--- PROVIDED DATA Enclosed Below ---

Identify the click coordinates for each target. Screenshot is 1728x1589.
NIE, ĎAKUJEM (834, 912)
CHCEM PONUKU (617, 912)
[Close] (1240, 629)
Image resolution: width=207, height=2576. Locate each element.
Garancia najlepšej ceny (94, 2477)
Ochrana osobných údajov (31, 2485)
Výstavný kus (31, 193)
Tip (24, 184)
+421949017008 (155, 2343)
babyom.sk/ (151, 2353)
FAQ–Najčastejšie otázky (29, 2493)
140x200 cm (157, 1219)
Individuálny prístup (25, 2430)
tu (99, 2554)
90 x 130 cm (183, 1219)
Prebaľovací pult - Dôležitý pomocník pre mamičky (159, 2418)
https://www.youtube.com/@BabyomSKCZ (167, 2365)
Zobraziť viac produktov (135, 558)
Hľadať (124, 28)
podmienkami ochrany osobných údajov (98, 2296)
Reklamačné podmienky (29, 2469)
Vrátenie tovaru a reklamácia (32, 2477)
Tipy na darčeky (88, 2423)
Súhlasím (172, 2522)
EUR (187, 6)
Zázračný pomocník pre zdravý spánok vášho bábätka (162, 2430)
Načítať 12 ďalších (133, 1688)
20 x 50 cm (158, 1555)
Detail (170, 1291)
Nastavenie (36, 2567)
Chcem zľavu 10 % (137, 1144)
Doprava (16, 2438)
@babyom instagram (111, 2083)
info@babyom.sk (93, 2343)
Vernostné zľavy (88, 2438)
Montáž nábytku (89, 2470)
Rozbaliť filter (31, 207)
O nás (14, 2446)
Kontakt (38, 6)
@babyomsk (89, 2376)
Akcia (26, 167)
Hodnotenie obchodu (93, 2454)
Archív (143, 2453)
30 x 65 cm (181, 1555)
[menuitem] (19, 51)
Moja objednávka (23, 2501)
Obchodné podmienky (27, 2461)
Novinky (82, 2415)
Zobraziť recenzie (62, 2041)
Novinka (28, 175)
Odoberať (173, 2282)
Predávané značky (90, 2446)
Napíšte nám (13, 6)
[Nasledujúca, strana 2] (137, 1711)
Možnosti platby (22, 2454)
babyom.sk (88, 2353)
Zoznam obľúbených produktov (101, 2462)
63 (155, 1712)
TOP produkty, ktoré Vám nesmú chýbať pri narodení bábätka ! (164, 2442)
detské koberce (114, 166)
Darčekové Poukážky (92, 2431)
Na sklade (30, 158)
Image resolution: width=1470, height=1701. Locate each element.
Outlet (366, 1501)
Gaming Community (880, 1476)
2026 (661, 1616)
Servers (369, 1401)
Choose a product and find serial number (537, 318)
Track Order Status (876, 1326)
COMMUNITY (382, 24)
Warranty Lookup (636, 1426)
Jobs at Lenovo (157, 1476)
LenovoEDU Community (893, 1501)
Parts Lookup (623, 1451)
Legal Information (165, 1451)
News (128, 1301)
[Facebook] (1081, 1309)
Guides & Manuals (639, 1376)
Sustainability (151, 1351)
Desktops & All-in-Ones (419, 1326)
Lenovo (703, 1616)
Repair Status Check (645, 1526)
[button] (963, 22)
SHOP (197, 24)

--- End of Enclosed PROVIDED DATA ---

== PROBLEM TO SOLVE ==
Your response should hold only an exact copy of the lines above, from the one containing "Sustainability (151, 1351)" through the end of the entries.

== FINISHED EXERCISE ==
Sustainability (151, 1351)
Desktops & All-in-Ones (419, 1326)
Lenovo (703, 1616)
Repair Status Check (645, 1526)
[button] (963, 22)
SHOP (197, 24)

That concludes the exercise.